Quade Cooper's grandmother won't have anyone bad-mouthing her mokopuna and reckons the country should get over the latest Richie McCaw incident during the Rugby World Cup.
Millie Cooper, 76, of Kaikohe, is sweet, but ask her about the treatment her 23-year-old grandson gets - yesterday he was labelled a "boofhead" by Wallaby great Nick Farr-Jones for his running onfield baiting of the All Black captain - and she turns on a frontrower's capacity for straight talk.
"They said Quadey kneed Richie McCaw's head. They see the bad part but they didn't see who was pushing him ... build a bridge and get over it.
"It seems there's a little bit of jealousy both here and over in Aussie but as long as his teammates get on well - bugger the rest."
Mrs Cooper says the Quade she knows isn't arrogant, which is why it confuses her to hear him referred to as "Public Enemy No 1".
"He's not a whakahihi [arrogant] boy, you know, he loves children and he loves the old people - he's got patience to be with young and old."
She says Cooper is like his five siblings - "lovely".
The Far North grandmother of 10 is looking forward to catching up with the wider Cooper whanau at a planned Christmas reunion.
Missing will be her husband, Nesbit, who died in 2006 but was very close to Quade, Mrs Cooper said.

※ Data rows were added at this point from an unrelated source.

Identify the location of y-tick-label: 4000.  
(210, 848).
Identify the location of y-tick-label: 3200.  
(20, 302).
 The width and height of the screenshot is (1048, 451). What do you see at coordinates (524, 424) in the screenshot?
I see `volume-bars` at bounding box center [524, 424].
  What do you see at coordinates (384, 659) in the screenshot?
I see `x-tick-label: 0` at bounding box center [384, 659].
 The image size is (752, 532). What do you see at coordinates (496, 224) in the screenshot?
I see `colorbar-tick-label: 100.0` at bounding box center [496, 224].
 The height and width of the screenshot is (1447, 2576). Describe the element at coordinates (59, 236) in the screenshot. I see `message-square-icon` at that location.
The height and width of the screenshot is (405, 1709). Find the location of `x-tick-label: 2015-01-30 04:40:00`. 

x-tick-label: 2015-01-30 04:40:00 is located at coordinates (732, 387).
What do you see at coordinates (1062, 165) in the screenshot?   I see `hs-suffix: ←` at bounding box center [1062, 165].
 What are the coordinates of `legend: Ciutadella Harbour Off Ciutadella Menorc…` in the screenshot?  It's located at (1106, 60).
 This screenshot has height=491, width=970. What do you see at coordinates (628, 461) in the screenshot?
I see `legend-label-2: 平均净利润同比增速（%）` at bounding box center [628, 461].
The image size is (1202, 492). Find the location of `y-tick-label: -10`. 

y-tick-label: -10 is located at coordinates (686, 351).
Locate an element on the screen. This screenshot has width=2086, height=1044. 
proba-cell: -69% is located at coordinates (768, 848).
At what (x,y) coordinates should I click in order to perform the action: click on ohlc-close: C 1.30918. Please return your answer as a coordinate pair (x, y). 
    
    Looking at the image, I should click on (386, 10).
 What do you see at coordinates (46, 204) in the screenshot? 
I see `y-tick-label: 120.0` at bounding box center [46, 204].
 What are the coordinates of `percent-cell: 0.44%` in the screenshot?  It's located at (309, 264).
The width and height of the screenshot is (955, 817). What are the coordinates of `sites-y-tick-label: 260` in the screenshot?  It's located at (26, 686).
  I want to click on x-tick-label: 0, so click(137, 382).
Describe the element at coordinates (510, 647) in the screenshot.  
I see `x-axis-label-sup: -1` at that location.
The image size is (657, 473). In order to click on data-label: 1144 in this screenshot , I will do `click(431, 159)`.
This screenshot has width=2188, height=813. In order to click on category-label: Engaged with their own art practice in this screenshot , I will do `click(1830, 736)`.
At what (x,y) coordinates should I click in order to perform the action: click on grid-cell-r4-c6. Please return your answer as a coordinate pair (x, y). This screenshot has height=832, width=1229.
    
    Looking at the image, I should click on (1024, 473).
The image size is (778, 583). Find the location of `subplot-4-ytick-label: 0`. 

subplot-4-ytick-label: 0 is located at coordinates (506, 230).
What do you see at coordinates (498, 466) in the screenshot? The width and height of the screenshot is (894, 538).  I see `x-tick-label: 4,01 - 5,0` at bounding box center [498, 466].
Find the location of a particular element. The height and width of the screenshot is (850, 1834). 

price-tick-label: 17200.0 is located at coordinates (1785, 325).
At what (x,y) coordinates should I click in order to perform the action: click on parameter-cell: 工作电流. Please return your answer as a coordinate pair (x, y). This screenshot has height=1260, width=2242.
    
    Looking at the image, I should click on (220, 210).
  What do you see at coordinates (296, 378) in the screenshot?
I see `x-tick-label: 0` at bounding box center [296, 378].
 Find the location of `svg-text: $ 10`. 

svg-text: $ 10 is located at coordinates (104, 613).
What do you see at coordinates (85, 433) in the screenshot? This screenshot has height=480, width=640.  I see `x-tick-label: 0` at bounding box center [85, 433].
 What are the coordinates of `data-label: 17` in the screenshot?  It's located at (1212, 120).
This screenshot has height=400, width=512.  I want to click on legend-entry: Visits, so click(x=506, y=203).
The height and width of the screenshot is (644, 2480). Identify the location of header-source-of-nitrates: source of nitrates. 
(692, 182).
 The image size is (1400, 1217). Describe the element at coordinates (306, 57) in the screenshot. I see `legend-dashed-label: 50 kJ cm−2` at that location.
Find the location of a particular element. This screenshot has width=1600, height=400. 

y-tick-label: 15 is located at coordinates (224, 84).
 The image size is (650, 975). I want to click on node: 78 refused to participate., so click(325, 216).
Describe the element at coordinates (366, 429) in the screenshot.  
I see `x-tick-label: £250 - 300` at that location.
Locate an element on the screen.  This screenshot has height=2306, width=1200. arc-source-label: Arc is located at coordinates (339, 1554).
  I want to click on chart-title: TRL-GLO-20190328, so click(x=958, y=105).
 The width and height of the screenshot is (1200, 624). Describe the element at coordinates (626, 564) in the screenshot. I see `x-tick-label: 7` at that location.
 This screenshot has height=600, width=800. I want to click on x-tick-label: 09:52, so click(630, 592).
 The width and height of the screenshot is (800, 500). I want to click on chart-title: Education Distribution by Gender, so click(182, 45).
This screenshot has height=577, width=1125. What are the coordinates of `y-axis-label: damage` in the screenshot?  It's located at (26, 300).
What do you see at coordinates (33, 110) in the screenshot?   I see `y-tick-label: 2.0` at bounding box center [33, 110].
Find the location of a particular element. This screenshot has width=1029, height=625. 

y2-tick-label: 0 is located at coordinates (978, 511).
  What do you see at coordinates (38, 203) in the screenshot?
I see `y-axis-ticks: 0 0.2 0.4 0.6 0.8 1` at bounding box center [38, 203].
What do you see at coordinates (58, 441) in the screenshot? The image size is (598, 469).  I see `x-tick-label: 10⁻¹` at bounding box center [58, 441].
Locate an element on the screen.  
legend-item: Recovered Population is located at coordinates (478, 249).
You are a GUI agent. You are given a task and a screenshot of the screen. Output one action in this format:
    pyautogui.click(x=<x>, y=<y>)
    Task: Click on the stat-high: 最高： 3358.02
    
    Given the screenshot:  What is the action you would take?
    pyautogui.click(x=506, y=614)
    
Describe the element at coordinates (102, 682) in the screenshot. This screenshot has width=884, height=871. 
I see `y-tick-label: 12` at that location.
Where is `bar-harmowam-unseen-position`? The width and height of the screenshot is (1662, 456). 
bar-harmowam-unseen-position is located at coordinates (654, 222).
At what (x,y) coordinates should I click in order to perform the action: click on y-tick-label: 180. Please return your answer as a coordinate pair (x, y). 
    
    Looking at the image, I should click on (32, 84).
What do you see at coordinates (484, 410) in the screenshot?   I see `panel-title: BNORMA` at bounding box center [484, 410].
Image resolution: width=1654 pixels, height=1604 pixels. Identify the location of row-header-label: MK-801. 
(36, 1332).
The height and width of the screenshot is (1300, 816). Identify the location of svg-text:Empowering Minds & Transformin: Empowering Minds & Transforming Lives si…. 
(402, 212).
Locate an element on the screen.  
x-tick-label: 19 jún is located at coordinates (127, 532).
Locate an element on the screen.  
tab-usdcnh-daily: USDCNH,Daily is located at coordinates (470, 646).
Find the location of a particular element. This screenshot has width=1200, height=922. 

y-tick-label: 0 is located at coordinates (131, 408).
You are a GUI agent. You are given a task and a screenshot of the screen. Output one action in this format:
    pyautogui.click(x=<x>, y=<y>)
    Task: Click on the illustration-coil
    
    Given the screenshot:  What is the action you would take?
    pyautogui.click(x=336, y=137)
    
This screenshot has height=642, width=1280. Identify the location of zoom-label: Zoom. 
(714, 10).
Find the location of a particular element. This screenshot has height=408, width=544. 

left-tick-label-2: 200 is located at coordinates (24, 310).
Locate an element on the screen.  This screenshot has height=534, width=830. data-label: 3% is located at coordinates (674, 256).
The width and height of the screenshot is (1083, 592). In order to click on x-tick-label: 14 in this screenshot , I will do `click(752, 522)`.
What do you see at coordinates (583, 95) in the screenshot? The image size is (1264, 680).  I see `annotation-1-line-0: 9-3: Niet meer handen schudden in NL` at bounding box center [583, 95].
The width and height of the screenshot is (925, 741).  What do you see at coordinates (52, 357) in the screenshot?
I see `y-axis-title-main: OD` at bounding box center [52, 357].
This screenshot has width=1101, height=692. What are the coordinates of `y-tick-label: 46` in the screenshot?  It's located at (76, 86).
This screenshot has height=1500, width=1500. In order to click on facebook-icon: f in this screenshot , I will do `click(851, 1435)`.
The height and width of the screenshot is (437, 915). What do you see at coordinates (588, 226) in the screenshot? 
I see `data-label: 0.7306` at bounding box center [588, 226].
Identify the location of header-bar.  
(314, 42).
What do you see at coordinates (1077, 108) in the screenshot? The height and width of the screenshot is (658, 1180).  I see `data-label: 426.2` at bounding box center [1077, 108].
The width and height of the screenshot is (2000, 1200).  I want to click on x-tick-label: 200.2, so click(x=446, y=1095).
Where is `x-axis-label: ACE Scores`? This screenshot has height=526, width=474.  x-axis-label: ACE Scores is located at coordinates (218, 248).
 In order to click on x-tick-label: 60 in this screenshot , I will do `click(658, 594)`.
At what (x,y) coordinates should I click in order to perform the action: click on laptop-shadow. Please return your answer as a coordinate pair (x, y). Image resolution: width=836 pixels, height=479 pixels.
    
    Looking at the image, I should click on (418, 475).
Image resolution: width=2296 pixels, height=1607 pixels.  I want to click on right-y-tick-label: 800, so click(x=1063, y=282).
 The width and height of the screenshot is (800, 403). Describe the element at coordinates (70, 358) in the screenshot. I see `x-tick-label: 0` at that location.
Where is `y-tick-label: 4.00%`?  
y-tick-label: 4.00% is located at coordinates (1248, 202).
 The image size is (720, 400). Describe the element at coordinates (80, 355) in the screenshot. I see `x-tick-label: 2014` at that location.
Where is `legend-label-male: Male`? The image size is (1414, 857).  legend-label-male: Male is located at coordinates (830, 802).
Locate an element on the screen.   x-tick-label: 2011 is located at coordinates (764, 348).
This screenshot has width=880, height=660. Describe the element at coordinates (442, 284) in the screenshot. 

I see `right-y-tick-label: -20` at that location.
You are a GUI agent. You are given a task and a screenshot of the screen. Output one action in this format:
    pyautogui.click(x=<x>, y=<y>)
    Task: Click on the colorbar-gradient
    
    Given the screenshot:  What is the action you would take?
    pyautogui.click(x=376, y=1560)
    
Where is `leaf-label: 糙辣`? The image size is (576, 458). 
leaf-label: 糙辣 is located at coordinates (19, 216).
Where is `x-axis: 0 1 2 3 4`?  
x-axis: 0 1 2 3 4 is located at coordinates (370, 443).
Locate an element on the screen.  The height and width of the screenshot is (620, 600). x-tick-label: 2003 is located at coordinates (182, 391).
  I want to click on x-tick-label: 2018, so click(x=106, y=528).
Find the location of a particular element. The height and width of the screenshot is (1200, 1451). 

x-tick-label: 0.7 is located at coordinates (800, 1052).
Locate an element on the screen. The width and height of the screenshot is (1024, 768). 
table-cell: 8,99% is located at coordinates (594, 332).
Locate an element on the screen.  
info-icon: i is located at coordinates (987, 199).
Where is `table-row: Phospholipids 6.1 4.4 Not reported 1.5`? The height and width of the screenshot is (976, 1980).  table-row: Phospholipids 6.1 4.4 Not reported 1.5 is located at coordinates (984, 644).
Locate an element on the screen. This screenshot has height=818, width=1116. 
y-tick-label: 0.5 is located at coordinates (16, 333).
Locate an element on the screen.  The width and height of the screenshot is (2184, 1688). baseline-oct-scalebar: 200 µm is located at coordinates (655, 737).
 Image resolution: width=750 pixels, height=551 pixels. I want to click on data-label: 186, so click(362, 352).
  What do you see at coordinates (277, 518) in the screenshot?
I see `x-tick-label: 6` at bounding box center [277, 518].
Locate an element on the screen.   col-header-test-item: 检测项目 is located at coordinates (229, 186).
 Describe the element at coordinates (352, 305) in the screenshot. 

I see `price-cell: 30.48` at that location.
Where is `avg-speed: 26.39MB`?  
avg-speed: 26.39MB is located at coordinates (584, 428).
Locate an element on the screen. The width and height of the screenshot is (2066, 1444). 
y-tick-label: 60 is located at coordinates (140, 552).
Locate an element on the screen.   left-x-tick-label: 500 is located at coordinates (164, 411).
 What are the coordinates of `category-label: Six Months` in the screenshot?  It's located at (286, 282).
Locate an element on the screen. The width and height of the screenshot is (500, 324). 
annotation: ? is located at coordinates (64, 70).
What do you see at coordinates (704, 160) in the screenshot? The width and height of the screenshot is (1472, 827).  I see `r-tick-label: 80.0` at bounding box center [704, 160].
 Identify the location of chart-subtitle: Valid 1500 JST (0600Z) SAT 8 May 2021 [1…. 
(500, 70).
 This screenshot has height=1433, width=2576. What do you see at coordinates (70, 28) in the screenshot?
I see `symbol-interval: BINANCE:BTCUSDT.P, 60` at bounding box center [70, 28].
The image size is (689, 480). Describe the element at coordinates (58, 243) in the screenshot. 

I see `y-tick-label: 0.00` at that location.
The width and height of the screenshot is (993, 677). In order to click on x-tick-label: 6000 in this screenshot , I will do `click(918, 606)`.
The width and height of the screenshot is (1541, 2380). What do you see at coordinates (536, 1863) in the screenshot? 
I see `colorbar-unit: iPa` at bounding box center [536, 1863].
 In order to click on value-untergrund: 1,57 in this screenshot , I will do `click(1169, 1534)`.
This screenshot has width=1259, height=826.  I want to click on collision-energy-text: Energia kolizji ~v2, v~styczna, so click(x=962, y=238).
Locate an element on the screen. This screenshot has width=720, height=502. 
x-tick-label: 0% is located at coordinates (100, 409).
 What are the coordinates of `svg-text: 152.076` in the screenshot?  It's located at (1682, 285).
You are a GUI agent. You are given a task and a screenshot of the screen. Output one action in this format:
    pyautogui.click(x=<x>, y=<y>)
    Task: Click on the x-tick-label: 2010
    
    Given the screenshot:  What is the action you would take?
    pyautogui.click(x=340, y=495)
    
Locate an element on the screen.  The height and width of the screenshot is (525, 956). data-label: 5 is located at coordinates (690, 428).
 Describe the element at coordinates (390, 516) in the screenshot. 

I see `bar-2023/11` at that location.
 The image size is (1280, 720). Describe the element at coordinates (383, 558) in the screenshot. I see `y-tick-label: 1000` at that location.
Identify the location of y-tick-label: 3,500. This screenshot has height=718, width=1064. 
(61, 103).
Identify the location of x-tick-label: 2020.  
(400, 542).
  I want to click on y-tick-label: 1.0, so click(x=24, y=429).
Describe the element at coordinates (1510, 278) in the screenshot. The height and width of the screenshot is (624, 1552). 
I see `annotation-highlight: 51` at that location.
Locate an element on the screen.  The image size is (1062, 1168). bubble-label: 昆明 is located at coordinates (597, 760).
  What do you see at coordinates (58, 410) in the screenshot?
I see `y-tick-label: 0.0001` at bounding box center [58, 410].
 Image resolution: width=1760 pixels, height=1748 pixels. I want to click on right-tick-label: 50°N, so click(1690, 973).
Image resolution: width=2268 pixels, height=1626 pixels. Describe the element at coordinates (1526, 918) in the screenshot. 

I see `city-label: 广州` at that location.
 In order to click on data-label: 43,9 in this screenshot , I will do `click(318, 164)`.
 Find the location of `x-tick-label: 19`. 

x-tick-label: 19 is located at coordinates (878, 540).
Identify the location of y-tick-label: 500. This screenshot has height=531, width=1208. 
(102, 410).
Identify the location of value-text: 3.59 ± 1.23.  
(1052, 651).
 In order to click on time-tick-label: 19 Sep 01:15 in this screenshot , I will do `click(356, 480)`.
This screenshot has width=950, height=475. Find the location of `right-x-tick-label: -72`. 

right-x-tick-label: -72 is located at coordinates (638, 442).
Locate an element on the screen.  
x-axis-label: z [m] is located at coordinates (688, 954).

The rugby player, of Ngapuhi descent, has his grandfather's name tattooed on his left arm.
"He rang his granddad when he was first picked for an Australian side. He said 'granddad, how would you feel if I told you I'm playing for Australia? His granddad said 'go for it boy'."
The All Blacks do not feature in her armchair cheering, she joked. "No, I go for my moko now."
Meanwhile, Cooper yesterday said Farr-Jones had also said his team would end up in the final against the All Blacks.
He was then asked variations of the same question: "What did he make of his pantomime villain status, was he public enemy number one, was he feeling any love in New Zealand?"
Cooper unsuccessfully tried to veer the conversation back to rugby or his teammates. In the end, though, he said: "To be honest, I don't really care."
He said his grandmother, like the rest of his New Zealand-based family from Tai Tokerau to Wellington, loved it that he was playing here.
"I think [they're] more proud of the fact that I'm doing something that I love, as anyone would know ... if someone in your family is doing something they love and doing well then you're going to be proud of them."
In Tokoroa, where he lived until he moved to Brisbane in his early teens, there isn't a bad word to be said about him.
His former PE teacher at Forest View High, Denise Hein, said it would stay that way no matter the tournament outcome.
She said they were proud that someone from a small town had risen to that level and he still had a lot of connections with the South Waikato town, which is well-known for breeding elite rugby players.
"A lot of our kids when they go over there ... they will go and stay with him. He still keeps in contact with a lot of people here."
Cooper lived in Morven Cres, Tokoroa, at the same time as All Black Richard Kahui.